::: Supplied data
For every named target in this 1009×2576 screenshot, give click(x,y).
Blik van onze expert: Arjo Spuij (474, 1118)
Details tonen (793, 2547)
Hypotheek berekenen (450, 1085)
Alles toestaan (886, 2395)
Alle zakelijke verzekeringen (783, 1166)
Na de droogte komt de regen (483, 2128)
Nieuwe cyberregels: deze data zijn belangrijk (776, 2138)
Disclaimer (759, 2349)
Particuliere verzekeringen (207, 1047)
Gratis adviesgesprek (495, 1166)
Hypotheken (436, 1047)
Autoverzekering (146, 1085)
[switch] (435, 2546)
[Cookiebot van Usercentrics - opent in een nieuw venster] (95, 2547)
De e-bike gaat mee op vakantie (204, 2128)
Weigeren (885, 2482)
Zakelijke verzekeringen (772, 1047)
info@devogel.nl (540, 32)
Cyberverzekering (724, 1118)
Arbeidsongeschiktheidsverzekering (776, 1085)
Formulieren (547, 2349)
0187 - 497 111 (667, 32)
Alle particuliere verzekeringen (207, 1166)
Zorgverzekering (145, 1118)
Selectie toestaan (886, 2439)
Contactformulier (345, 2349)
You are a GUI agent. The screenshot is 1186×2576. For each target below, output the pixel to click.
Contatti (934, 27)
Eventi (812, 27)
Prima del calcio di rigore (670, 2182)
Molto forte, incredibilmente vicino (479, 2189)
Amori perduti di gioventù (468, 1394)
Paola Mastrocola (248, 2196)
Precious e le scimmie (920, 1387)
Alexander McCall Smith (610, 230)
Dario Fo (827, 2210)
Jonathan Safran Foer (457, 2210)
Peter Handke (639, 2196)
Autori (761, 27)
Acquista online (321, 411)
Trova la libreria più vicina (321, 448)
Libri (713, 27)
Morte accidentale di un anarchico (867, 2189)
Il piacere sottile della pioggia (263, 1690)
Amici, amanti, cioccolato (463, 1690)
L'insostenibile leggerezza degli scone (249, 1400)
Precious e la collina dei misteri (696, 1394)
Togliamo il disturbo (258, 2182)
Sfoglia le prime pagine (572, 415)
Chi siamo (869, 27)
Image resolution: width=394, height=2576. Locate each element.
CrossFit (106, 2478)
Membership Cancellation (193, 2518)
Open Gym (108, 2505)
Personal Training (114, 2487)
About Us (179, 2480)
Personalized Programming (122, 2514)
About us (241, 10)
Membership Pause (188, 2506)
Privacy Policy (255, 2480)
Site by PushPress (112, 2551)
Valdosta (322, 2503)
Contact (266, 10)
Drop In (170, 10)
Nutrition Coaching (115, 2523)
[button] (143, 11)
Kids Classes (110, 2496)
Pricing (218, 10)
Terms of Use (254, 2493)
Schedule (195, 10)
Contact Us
::::::
Exercise instructions: Reproduce the entries above exactly, but only the lines between the line holding "Contactformulier (345, 2349)" and the line holding "Jonathan Safran Foer (457, 2210)", inclusive.

Your response:
Contactformulier (345, 2349)
You are a GUI agent. The screenshot is 1186×2576. For each target below, output the pixel to click.
Contatti (934, 27)
Eventi (812, 27)
Prima del calcio di rigore (670, 2182)
Molto forte, incredibilmente vicino (479, 2189)
Amori perduti di gioventù (468, 1394)
Paola Mastrocola (248, 2196)
Precious e le scimmie (920, 1387)
Alexander McCall Smith (610, 230)
Dario Fo (827, 2210)
Jonathan Safran Foer (457, 2210)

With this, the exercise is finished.